Given task:
Transcribe word for word everything from "A lot of others" down to "was definitely filled." in the post about Musharraf's campus talk.

Regardless, when I saw that Pervez Musharraf, former President of Pakistan, would be speaking on-campus, I knew enough to know that this was a big deal. That might be just from watching CNN in China because I had nothing better to do at that time, but I think that counts.

Musharraf is a particularly interesting speaker to have because he’s not very popular with the western media or people. On-campus speakers often fit the ideal American persona, having made a significant contribution to society that everyone recognizes. On the other hand, I don’t know if I agree with everything Musharraf has done. He came to power in Pakistan under dubious circumstances and has removed political opponents from office. But I think that makes him very interesting to listen to.

A lot of others students agreed, apparently, and the line in White Plaza on the first day was definitely one of the longest I’ve seen on-campus:



Tickets to the event at Memorial Auditorium (seating 1600, according to Wikipedia) were gone before the end of the week, and on Friday afternoon, the building was definitely filled.

Musharraf started with about an hour long speech about terrorism and how to fight it. His stance on terrorism was long one of the important reasons why the American government supported him, and I certainly believe he’s earnest in his desire to end terrorism. He talked broadly about the causes of terrorism and extremism, often using Pakistan as an example. While I agreed with everything he said, I realized afterward that few wouldn’t. Talking at such a high level, he preached accepted morality and reasonable deductions on the topic. What I would have found potentially more interesting if he had talked more about what Bush would call the “tough decisions.” In the real world, everything isn’t perfect, and we have to make tradeoffs–even between natural rights and ethics–to achieve our highest goal. Musharraf has certainly appeared to give on political freedom to gain on stability, and I would have found it much more compelling (though only potentially convincing) had he spoken about that.

Following the speech was a 45-minute Q&A session moderated by a Stanford professor, which was much more interesting. There were generally 3 categories of questions:
1) Obscure. As I mentioned, I’m not really hot on the whole current events thing. Thus, when someone asks about the house arrest of some scientist selling nuclear designs or signing a document in 2007, I don’t actually know enough to understand the importance of his response. Regardless, I was certainly glad that there were a couple of these. When I saw Bill Gates and Stephen Hawking, I was disappointed because I don’t think anything they said was directed towards a knowledgable crowd. Maybe it means nothing to me, but I’m sure that there are IR and Poli Sci majors who were waiting for it.

2) Angry. Musharraf is controversial. Stanford students are pretty political. Thus, there are people who are very, very angry at him for things he’s done. While I can understand the ire of those asking accusational questions, I find the act somewhat self-serving. Maybe those individuals will feel better to yell at Musharraf to his face, but their emotions basically allow Musharraf to bat the question away as meaningless. While it’s cool that he’s here, we’re not the UN, and he’s under no obligation to answer these questions.

For example, one student asked him (paraphrased), “What percent of the Pakistani government and agencies, including military and intelligence, does the government actually have control over? And don’t say all of it, because that would undermine everything you’ve said today.” And an awesome answer. Musharraf: “Where are you from?” “India.” “I knew that.” After the laughter died down, Musharraf instead gave a short speech on how India and Pakistan need to stop hating and accept that the only way to move forward is for everyone to come together. Brilliantly political response, I thought.

3) Cheeseball. There were a couple cheeseball questions which Musharraf responded with some more generally good statements. Not interesting.

Provided records:
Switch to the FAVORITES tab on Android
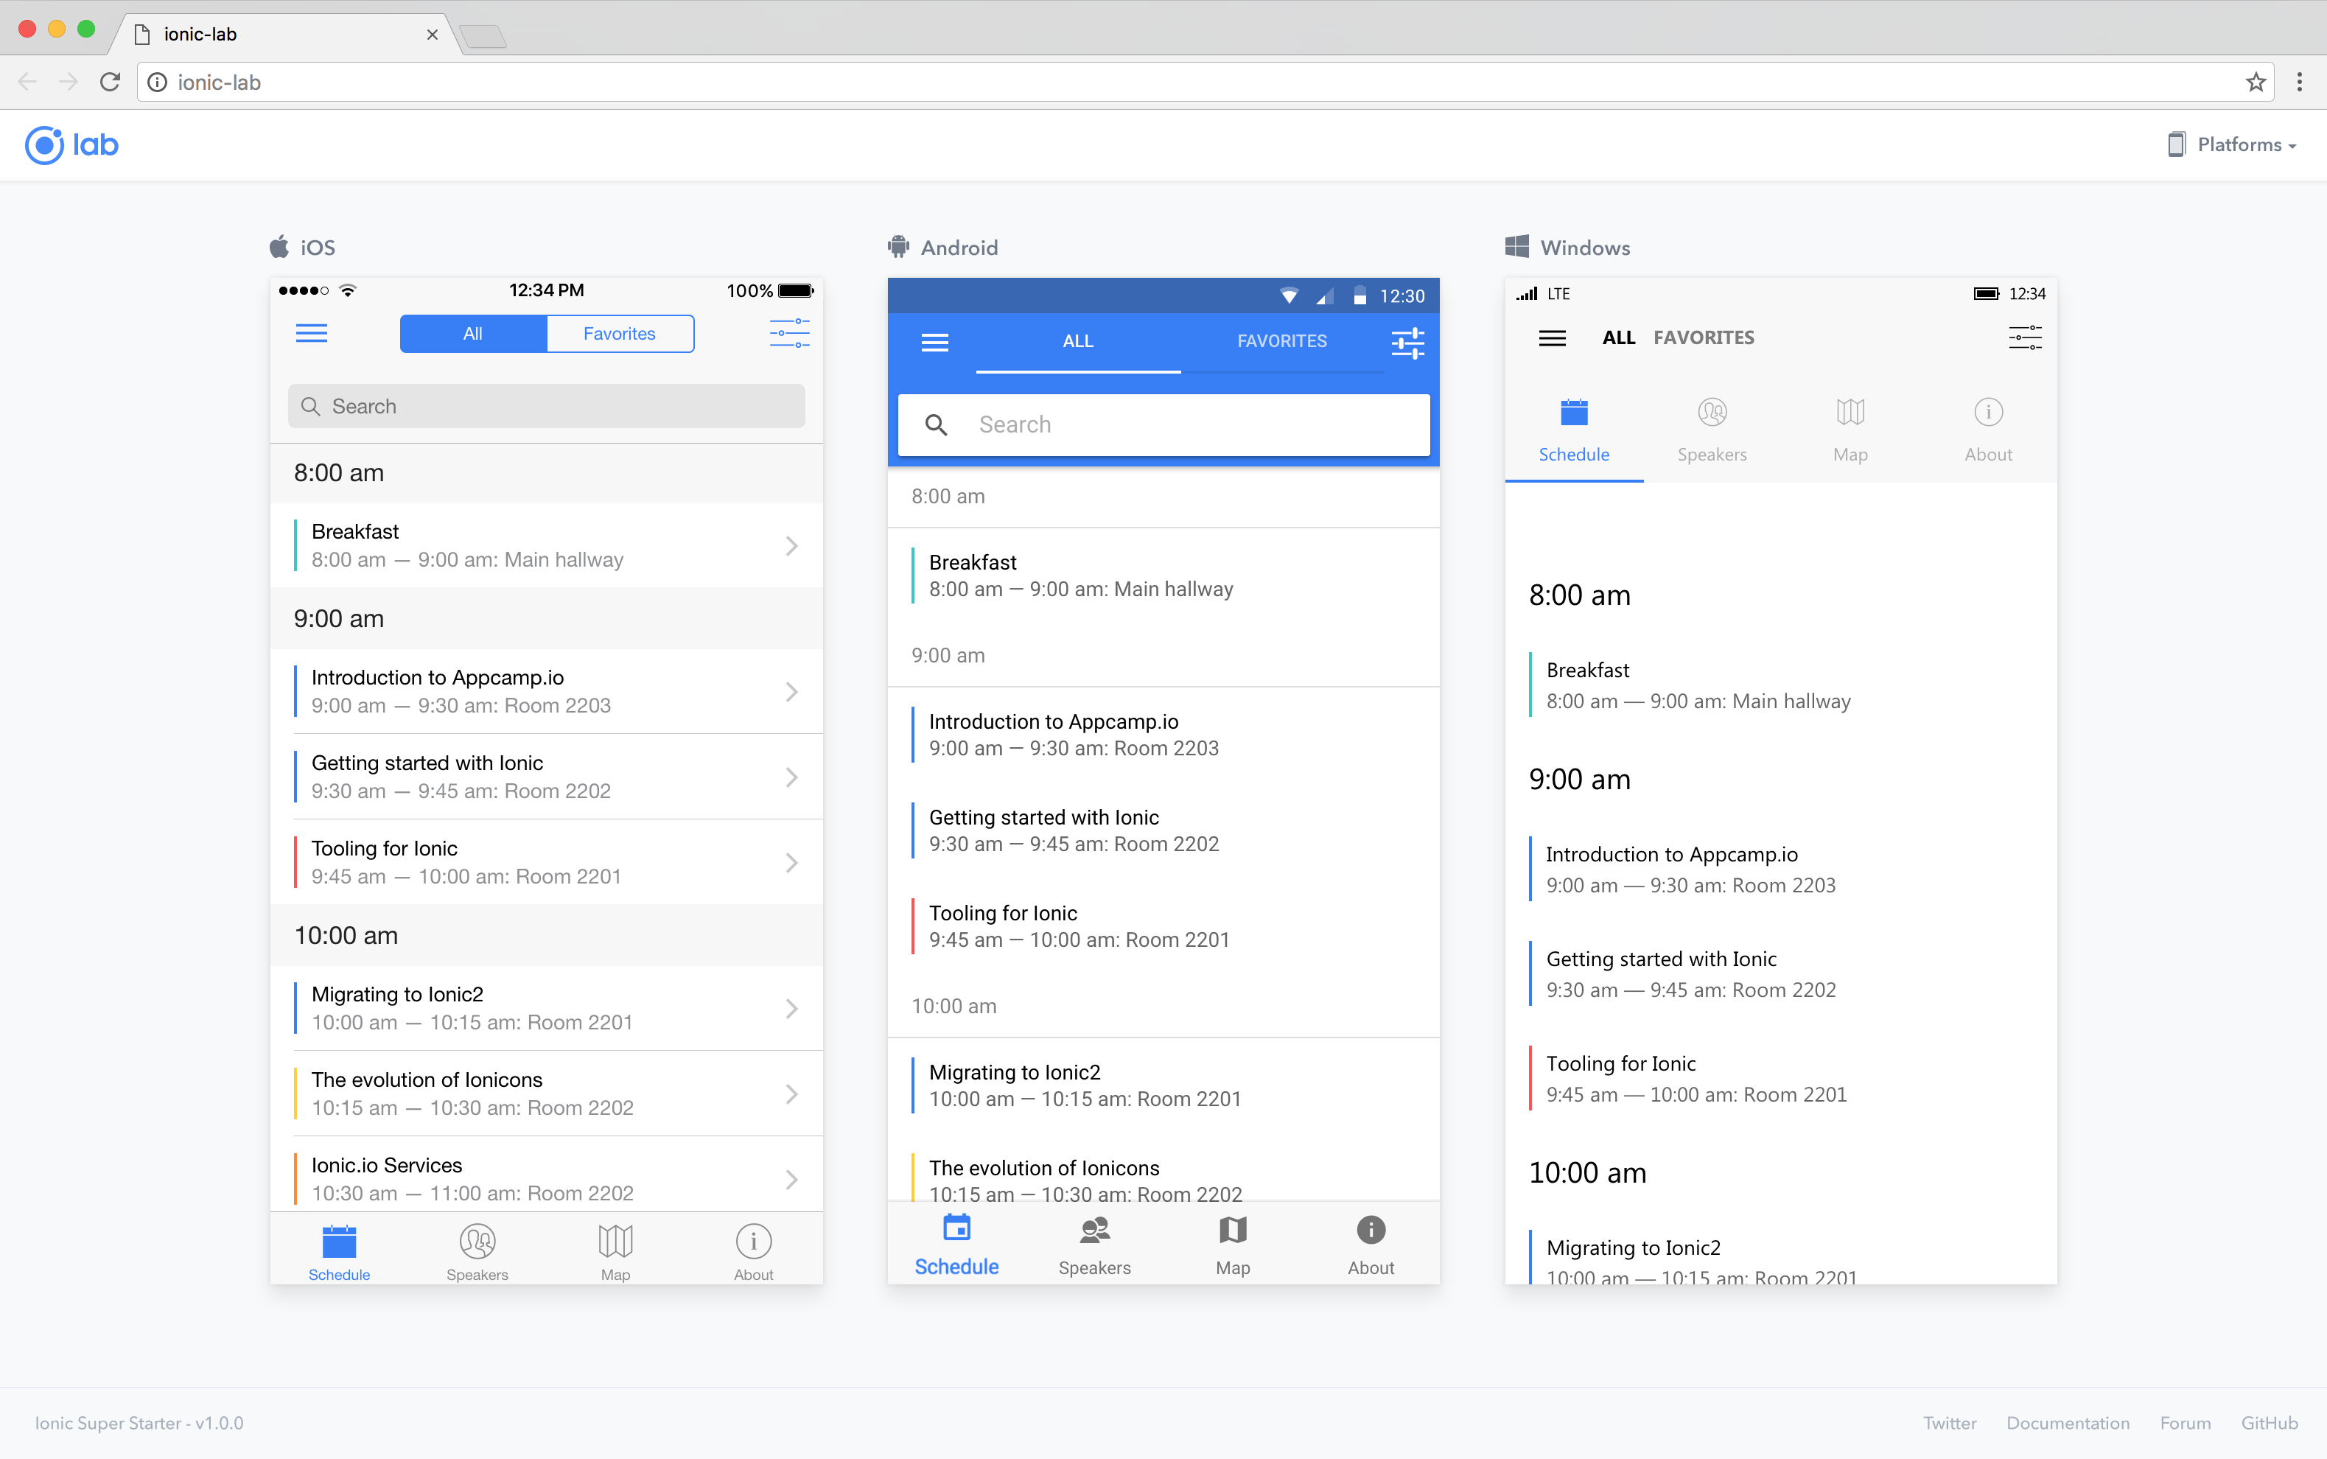2327x1459 pixels. point(1281,341)
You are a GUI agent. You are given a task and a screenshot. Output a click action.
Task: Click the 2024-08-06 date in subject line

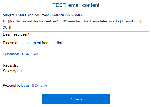point(73,15)
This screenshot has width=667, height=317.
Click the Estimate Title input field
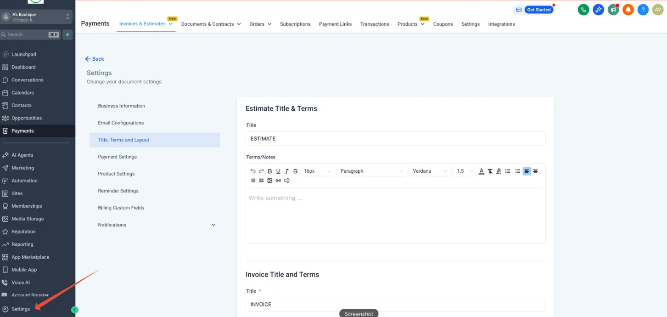[x=395, y=138]
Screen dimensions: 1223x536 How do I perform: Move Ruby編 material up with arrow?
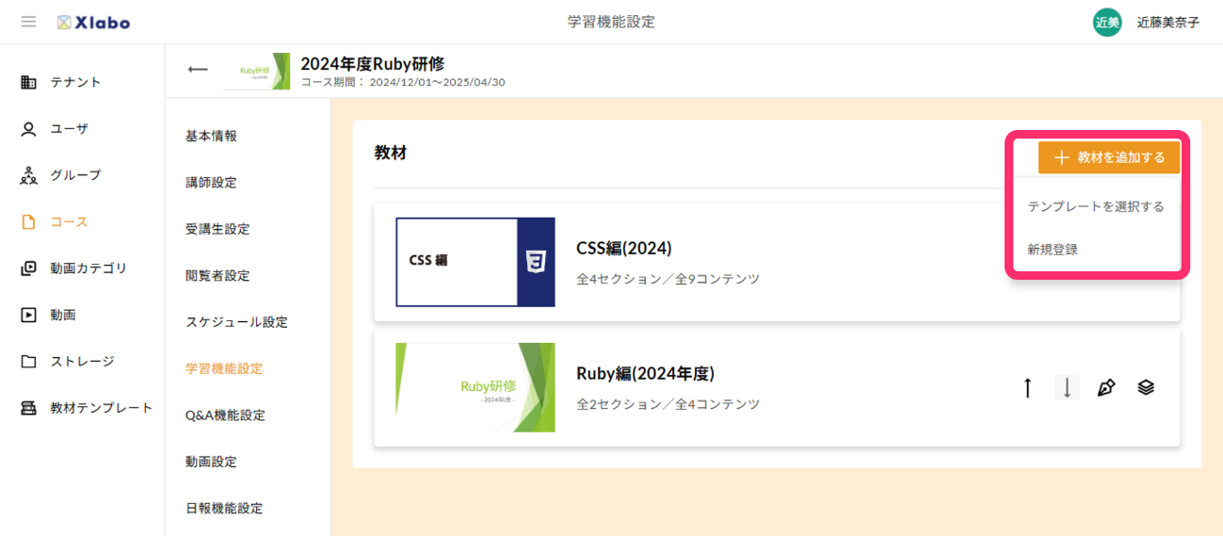[x=1028, y=387]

Solution to this problem:
A lot of others students agreed, apparently, and the line in White Plaza on the first day was definitely one of the longest I’ve seen on-campus:



Tickets to the event at Memorial Auditorium (seating 1600, according to Wikipedia) were gone before the end of the week, and on Friday afternoon, the building was definitely filled.